Un appel aux service des pauvres

Le 2 février 1630, lors d’un pèlerinage en famille, dans la chapelle fléchoise de Notre-Dame du Chef-du-Pont, Jérôme se sent appelé à fonder une congrégation religieuse féminine pour le service des pauvres et des malades à l’hôpital de La Flèche. Avec l’assentiment de son confesseur et l’aide financière de son ami, le Baron de Fancamp, il voit à la construction d’un nouvel Hôtel-Dieu. Marie de la Ferre, pieuse et charitable fléchoise, ayant reçu le même appel à servir Dieu dans les pauvres et les malades, devient la co-fondatrice et la supérieure de la nouvelle famille religieuse placée sous le vocable de la Sainte Famille et particulièrement de saint Joseph.

 

Il fonde en France et aussi au Canada

Cinq ans plus tard, à Notre-Dame de Paris, Jérôme est à nouveau investi d’une mission encore plus difficile à réaliser : fonder une colonie pour l’évangélisation des Amérindiens en Nouvelle-France, dans l’Île de Montréal ! Elle était alors la propriété d’un gentilhomme français, Monsieur de Lauzon. Toujours avec l’aide de Pierre de Fancamp, Jérôme acquiert cette île. Il fonde « la société de Notre-Dame de Montréal », recrute des colons, envoie le matériel nécessaire à leur installation.

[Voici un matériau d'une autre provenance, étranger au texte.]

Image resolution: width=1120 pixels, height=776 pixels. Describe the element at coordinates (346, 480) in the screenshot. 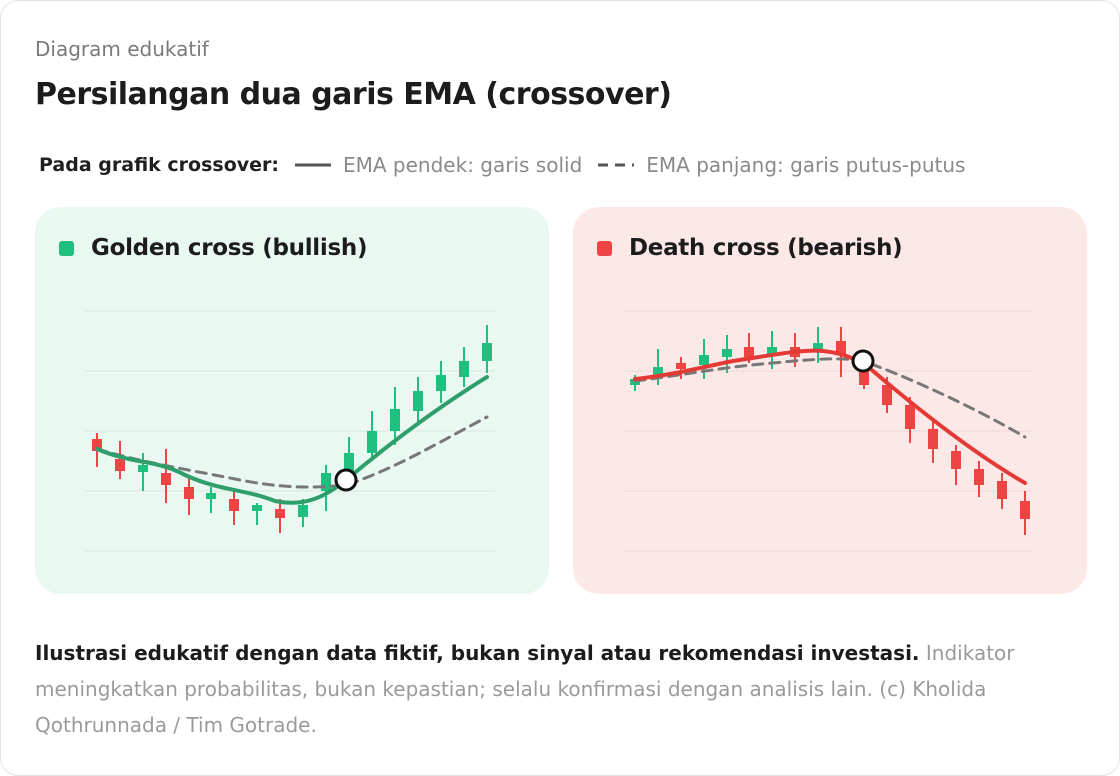

I see `golden-cross-point` at that location.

Jérôme cumule toutes ces activités avec celles liées à sa famille, à sa vie professionnelle et à ses autres engagements mais il doit encore lutter pour permettre le départ des trois premières Sœurs Hospitalières destinées au service de l’Hôtel-Dieu de Montréal. En juin 1659, il les accompagne à La Rochelle et rentre, épuisé, à La Flèche où il meurt le 6 novembre de la même année.

L’extraordinaire histoire de ce laïc, père de famille, engagé dans la société, le service des pauvres et l’évangélisation des « périphéries » proches et lointaines n’a-t-elle pas encore quelque chose à nous dire aujourd’hui ?

Statue de Jérôme Le Royer de la Dauversière à la Flèche
crédit photo : la ville de la Flèche

Ernée et les Hospitalières, encore une très belle et longue histoire

Vers le milieu du XVIIe siècle, à la demande du curé d’Ernée, sœur Marguerite Lair, religieuse bernardine du couvent de Mousse, de l’Ordre de Clairveaux, vient à Ernée  munie des autorisations requises. Elle adopte les Constitutions et les Règles des Religieuses Hospitalières de Laval et s’engage à fonder une communauté. En 1678, elle demande aux Hospitalières de Laval de venir à l’Hôtel-Dieu d’Ernée mais celles-ci refusent.

En 1690, les Chanoinesses de Saint-Augustin de Vire acceptent de desservir l’Hôtel-Dieu d’Ernée ; elles y resteront jusqu’à la Révolution qui les contraint à retourner dans leurs familles.

En 1801, une Sœur revient à l’hôpital avec quelques compagnes. En mars 1819, la communauté vieillissante demande son affiliation aux Religieuses Hospitalières de Laval. Sœur Rojou, supérieure à Laval, exige une fusion complète. Le traité est signé le 24 mai 1819.

En 1963, un nouvel hôpital est construit avenue de Paris. Des Hospitalières de Saint-Joseph y poursuivent leurs activités jusqu’en 1986. En 1975, onze Hospitalières de Laval rejoignent la communauté des sœurs aînées à Ernée, bientôt suivies par des sœurs de La Flèche et de Baugé. A cause de l’âge et de la santé des religieuses, la congrégation doit prendre la décision de fermer la communauté d’Ernée en 2010.

Jusqu’au bout, les sœurs se sont impliquées dans leur environnement tant social que ecclésial.